> JOB: Reproduce the listing below, substituting "Image dimensions are" for every occurrence of "The image size is" and leaving everything else unchanged.

> RECORDS FOR THIS EXERCISE:
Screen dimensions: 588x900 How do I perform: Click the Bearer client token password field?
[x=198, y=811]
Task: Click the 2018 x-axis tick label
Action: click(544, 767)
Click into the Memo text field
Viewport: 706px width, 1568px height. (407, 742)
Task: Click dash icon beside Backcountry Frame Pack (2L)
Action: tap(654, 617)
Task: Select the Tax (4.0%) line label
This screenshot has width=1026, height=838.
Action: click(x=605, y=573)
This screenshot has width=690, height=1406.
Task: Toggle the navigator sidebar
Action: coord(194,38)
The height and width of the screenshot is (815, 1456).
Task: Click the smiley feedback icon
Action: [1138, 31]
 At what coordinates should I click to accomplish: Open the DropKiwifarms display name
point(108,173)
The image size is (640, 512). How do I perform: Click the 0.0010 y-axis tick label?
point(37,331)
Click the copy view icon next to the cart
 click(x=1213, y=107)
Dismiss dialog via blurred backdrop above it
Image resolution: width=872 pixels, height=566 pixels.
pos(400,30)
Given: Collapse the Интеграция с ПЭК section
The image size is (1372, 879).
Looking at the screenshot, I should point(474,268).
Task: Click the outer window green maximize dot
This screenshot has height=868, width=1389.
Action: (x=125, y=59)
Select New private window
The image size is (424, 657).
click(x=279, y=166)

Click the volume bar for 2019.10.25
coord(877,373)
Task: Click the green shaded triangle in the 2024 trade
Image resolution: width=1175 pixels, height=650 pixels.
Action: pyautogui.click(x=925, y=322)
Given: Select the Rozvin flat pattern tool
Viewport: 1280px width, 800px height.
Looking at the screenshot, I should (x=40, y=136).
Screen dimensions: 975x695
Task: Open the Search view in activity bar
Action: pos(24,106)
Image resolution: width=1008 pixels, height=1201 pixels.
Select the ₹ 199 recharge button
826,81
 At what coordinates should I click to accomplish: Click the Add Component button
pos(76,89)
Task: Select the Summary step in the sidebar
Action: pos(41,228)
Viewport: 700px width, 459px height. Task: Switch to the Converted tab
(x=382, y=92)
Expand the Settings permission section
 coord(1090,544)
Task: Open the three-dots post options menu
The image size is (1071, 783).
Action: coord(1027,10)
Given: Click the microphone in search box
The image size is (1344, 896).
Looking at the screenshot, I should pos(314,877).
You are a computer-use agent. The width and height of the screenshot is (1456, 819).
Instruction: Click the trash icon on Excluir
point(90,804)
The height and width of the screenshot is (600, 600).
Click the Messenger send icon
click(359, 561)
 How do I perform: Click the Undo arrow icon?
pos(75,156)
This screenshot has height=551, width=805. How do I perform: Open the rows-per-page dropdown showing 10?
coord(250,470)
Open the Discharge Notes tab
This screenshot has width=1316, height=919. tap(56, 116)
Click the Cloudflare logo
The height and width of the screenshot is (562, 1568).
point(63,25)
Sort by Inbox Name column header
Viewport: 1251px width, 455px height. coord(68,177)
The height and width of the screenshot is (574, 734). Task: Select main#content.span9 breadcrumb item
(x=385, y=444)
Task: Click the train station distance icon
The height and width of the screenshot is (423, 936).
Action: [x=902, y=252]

> THE RESPONSE:
Screen dimensions: 588x900 How do I perform: Click the Bearer client token password field?
[x=198, y=811]
Task: Click the 2018 x-axis tick label
Action: click(544, 767)
Click into the Memo text field
Viewport: 706px width, 1568px height. (407, 742)
Task: Click dash icon beside Backcountry Frame Pack (2L)
Action: tap(654, 617)
Task: Select the Tax (4.0%) line label
This screenshot has width=1026, height=838.
Action: click(x=605, y=573)
This screenshot has width=690, height=1406.
Task: Toggle the navigator sidebar
Action: coord(194,38)
The height and width of the screenshot is (815, 1456).
Task: Click the smiley feedback icon
Action: [1138, 31]
 At what coordinates should I click to accomplish: Open the DropKiwifarms display name
point(108,173)
Image dimensions are (640, 512). How do I perform: Click the 0.0010 y-axis tick label?
point(37,331)
Click the copy view icon next to the cart
 click(x=1213, y=107)
Dismiss dialog via blurred backdrop above it
Image resolution: width=872 pixels, height=566 pixels.
pos(400,30)
Given: Collapse the Интеграция с ПЭК section
Image dimensions are (1372, 879).
Looking at the screenshot, I should point(474,268).
Task: Click the outer window green maximize dot
This screenshot has height=868, width=1389.
Action: (x=125, y=59)
Select New private window
Image dimensions are (424, 657).
click(x=279, y=166)

Click the volume bar for 2019.10.25
coord(877,373)
Task: Click the green shaded triangle in the 2024 trade
Image resolution: width=1175 pixels, height=650 pixels.
Action: pyautogui.click(x=925, y=322)
Given: Select the Rozvin flat pattern tool
Viewport: 1280px width, 800px height.
Looking at the screenshot, I should (x=40, y=136).
Screen dimensions: 975x695
Task: Open the Search view in activity bar
Action: pos(24,106)
Image resolution: width=1008 pixels, height=1201 pixels.
Select the ₹ 199 recharge button
826,81
 At what coordinates should I click to accomplish: Click the Add Component button
pos(76,89)
Task: Select the Summary step in the sidebar
Action: pos(41,228)
Viewport: 700px width, 459px height. Task: Switch to the Converted tab
(x=382, y=92)
Expand the Settings permission section
 coord(1090,544)
Task: Open the three-dots post options menu
Image dimensions are (1071, 783).
Action: coord(1027,10)
Given: Click the microphone in search box
Image dimensions are (1344, 896).
Looking at the screenshot, I should pos(314,877).
You are a computer-use agent. The width and height of the screenshot is (1456, 819).
Instruction: Click the trash icon on Excluir
point(90,804)
The height and width of the screenshot is (600, 600).
Click the Messenger send icon
click(359, 561)
 How do I perform: Click the Undo arrow icon?
pos(75,156)
This screenshot has height=551, width=805. How do I perform: Open the rows-per-page dropdown showing 10?
coord(250,470)
Open the Discharge Notes tab
This screenshot has width=1316, height=919. tap(56, 116)
Click the Cloudflare logo
The height and width of the screenshot is (562, 1568).
point(63,25)
Sort by Inbox Name column header
Viewport: 1251px width, 455px height. coord(68,177)
The height and width of the screenshot is (574, 734). Task: Select main#content.span9 breadcrumb item
(x=385, y=444)
Task: Click the train station distance icon
The height and width of the screenshot is (423, 936).
Action: [x=902, y=252]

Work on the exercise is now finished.